Source records
--- START ---
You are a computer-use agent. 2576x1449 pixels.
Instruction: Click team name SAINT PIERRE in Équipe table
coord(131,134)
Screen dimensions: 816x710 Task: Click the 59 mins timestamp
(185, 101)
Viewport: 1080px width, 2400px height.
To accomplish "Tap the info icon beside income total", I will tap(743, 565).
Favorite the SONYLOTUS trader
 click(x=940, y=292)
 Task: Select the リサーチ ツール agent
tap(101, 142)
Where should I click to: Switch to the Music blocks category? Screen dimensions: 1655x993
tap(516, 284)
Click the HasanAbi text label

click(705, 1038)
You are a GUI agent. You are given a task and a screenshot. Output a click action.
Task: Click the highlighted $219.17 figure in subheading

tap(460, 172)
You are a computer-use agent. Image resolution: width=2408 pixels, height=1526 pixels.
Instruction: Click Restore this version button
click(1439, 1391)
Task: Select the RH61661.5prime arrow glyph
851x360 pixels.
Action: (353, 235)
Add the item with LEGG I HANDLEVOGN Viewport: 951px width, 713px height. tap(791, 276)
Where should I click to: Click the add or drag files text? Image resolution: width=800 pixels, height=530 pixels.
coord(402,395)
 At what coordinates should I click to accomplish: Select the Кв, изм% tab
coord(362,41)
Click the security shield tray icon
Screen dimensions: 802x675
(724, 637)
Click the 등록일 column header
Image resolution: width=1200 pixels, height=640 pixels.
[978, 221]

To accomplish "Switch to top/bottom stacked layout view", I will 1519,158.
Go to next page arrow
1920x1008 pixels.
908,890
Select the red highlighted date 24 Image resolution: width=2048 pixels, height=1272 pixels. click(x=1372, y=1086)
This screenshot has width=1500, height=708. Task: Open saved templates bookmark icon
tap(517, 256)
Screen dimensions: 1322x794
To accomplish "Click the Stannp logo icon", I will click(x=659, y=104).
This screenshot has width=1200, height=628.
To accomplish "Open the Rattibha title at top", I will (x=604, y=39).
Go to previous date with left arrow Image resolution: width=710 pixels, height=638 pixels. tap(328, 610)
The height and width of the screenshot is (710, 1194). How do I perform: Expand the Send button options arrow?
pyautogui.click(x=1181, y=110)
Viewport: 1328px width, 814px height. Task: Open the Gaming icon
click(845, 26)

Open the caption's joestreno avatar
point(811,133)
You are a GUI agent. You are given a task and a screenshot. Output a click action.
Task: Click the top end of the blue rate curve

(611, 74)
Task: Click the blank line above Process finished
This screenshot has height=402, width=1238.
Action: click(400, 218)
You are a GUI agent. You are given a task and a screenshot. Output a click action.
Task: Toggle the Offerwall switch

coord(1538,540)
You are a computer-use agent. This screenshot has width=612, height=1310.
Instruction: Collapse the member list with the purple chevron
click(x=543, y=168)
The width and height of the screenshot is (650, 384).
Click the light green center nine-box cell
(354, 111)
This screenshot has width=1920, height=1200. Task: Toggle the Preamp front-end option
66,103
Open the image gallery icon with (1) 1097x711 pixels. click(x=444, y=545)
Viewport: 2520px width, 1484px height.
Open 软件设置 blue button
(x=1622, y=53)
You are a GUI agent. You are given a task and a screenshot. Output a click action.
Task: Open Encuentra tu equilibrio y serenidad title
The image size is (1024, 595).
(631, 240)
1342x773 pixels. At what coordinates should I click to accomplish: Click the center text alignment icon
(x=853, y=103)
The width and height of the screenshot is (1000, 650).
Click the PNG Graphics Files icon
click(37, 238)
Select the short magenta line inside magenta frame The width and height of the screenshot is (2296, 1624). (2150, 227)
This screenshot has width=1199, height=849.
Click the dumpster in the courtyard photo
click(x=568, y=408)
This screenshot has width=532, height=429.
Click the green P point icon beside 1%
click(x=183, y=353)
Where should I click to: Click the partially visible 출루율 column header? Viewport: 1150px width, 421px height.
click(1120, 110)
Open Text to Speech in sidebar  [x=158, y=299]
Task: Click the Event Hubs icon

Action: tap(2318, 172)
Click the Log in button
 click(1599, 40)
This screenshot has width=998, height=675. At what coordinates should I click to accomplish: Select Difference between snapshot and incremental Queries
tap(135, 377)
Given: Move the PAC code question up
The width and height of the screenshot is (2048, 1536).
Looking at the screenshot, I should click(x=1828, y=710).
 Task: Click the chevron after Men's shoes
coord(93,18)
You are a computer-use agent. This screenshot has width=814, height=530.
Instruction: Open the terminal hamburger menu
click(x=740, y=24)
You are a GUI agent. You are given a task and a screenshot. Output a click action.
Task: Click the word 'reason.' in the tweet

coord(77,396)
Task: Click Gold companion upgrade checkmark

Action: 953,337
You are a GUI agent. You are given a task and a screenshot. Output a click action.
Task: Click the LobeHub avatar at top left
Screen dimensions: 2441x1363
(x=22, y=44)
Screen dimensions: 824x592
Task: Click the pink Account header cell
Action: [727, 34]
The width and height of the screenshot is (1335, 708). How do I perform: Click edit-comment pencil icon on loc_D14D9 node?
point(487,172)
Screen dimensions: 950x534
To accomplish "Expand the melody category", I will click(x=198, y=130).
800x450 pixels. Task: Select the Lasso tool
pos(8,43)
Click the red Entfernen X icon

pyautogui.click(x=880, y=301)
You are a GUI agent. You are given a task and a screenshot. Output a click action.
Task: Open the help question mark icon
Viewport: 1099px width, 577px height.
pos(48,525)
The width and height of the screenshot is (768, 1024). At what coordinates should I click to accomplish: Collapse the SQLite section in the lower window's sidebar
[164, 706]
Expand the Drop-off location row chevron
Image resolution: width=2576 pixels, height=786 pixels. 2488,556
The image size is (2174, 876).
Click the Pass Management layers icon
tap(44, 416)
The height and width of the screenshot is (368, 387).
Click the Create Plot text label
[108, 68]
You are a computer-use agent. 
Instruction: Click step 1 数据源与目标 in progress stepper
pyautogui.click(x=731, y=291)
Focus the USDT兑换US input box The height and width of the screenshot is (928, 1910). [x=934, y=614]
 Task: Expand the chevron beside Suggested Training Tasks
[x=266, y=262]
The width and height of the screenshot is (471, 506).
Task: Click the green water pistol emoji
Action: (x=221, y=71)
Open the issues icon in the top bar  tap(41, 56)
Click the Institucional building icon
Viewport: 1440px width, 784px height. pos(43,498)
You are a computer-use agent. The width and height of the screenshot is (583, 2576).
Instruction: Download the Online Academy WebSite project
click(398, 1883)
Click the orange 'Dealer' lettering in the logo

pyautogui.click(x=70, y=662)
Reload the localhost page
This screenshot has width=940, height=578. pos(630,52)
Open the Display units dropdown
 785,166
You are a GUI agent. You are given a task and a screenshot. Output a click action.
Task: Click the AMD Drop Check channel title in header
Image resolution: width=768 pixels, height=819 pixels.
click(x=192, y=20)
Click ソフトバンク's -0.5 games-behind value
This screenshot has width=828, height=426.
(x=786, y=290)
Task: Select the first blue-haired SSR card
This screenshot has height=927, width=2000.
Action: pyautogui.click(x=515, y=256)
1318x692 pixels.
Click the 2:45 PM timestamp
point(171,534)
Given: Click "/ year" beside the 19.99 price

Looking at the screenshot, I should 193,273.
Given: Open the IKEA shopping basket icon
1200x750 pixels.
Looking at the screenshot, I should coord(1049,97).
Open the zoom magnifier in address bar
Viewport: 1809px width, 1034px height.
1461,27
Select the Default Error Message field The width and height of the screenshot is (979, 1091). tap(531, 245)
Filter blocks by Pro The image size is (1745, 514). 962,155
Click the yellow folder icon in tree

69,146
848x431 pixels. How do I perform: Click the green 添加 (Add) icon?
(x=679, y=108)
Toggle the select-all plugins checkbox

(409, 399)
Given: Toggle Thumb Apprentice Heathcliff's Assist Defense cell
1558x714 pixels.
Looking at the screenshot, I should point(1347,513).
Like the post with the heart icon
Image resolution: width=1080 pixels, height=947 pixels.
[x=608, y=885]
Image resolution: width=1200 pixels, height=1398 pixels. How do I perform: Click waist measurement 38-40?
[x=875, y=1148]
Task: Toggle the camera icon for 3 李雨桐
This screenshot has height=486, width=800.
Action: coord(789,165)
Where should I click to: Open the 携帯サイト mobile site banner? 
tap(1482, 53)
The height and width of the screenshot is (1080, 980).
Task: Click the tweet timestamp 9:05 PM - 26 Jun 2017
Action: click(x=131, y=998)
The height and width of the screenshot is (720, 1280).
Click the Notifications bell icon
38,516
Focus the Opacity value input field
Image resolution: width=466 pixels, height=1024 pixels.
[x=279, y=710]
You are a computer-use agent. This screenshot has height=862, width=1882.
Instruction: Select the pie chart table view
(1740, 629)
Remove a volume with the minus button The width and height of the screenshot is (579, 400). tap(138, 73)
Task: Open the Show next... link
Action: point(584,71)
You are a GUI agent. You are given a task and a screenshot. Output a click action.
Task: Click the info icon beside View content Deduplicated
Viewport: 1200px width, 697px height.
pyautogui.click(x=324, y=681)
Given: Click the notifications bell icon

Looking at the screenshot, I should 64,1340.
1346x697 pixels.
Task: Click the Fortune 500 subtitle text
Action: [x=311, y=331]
--- END ---
Please rewrite the listing from its start through the line that contains "tap(517, 256)", changing "Screen dimensions" to "Display size" and keeping everything else the same.

You are a computer-use agent. 2576x1449 pixels.
Instruction: Click team name SAINT PIERRE in Équipe table
coord(131,134)
Display size: 816x710 Task: Click the 59 mins timestamp
(185, 101)
Viewport: 1080px width, 2400px height.
To accomplish "Tap the info icon beside income total", I will tap(743, 565).
Favorite the SONYLOTUS trader
 click(x=940, y=292)
 Task: Select the リサーチ ツール agent
tap(101, 142)
Where should I click to: Switch to the Music blocks category? Display size: 1655x993
tap(516, 284)
Click the HasanAbi text label

click(705, 1038)
You are a GUI agent. You are given a task and a screenshot. Output a click action.
Task: Click the highlighted $219.17 figure in subheading

tap(460, 172)
You are a computer-use agent. Image resolution: width=2408 pixels, height=1526 pixels.
Instruction: Click Restore this version button
click(1439, 1391)
Task: Select the RH61661.5prime arrow glyph
851x360 pixels.
Action: (353, 235)
Add the item with LEGG I HANDLEVOGN Viewport: 951px width, 713px height. tap(791, 276)
Where should I click to: Click the add or drag files text? Image resolution: width=800 pixels, height=530 pixels.
coord(402,395)
 At what coordinates should I click to accomplish: Select the Кв, изм% tab
coord(362,41)
Click the security shield tray icon
Display size: 802x675
(724, 637)
Click the 등록일 column header
Image resolution: width=1200 pixels, height=640 pixels.
[978, 221]

To accomplish "Switch to top/bottom stacked layout view", I will 1519,158.
Go to next page arrow
1920x1008 pixels.
908,890
Select the red highlighted date 24 Image resolution: width=2048 pixels, height=1272 pixels. click(x=1372, y=1086)
This screenshot has width=1500, height=708. Task: Open saved templates bookmark icon
tap(517, 256)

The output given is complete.